Re: Panics after AHCI timeouts

From: Alexander Kabaev <kabaev_at_gmail.com>
Date: Tue, 25 Oct 2011 20:27:55 -0400
On Tue, 18 Oct 2011 14:28:07 +0100
"Steven Hartland" <killing_at_multiplay.co.uk> wrote:

> 
> ----- Original Message ----- 
> From: "Alexey Shuvaev" <shuvaev_at_physik.uni-wuerzburg.de>
> To: <freebsd-current_at_freebsd.org>
> Sent: Tuesday, October 18, 2011 2:13 PM
> Subject: Re: Panics after AHCI timeouts
> 
> 
> > On Tue, Oct 18, 2011 at 06:19:19AM +0800, Adrian Chadd wrote:
> > Done, kern/161768.
> > 
> > Question to the list: does anybody see successful recovery from AHCI
> > timeout an a recent CURRENT? Recent means June 2011 or newer, so 9.0
> > branch counts also. That is, there are some kernel messages like
> > this:
> > 
> > ahcich0: Timeout on slot 29 port 0
> > ahcich0: is 00000000 cs 00000000 ss ffffffff rs ffffffff tfd 40
> > serr 00000000 cmd 0000fc17
> > 
> > but then AHCI recovers and the system does not panic?

» Information shown

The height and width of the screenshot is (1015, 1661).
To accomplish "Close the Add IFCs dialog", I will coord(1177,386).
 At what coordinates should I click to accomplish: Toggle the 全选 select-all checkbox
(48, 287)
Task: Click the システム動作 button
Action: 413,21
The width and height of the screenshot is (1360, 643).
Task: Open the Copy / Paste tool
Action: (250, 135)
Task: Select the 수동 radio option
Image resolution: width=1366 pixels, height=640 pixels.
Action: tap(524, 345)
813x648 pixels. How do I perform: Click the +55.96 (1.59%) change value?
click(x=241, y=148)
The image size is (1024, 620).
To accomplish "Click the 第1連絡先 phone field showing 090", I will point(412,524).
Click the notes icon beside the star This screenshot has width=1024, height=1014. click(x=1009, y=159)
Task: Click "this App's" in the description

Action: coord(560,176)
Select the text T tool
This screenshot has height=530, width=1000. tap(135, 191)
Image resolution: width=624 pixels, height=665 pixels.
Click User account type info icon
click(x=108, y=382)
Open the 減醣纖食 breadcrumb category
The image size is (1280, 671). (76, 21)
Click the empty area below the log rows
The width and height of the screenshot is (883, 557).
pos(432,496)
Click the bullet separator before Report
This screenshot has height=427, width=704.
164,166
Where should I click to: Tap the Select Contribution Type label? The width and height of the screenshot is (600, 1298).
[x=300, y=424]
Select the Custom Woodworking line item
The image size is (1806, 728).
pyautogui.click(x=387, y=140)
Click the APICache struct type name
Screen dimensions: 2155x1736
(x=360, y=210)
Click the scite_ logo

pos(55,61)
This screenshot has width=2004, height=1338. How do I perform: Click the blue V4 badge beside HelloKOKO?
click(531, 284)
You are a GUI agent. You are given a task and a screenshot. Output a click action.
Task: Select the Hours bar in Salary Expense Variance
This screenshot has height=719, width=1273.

» Directions
1 - Answer these about the AHCI timeout thread:
(a) When was Alexander Kabaev's reply sent?
(b) What identifier follows the word "Done"?
(c) From what month and year does "recent" count?
2 - Please carry on the AHCI timeout thread from its last line.

» Exercise responses
1 -
(a) Tue, 25 Oct 2011 20:27:55 -0400
(b) kern/161768
(c) June 2011

2 -
> 
> Not a recent CURRENT but on 8.2-RELEASE we have seen recovery on
> secondary ssd drives without a panic, but it does generally
> drop the disk and need a power off, power on to recover the
> disk properly; although we believe that's a firmware bug on
> the ssds
> 
>     Regards
>     Steve
> 
I do see timeouts on one of my Samsung ST3750330A disks and they
definitely do not cause any panics. The weird part in my case is that
disk then immediately reappears as online and mirror zpool can be
rebuilt by just onlining the disk with 'zpool online <pool> <disk>'
command.

It seems to be happening once system has accumulated some uptime. If
rebooted, it keeps running for a week or two with no issues, but then
timeouts start to happen more or less reliably every single 24 hours.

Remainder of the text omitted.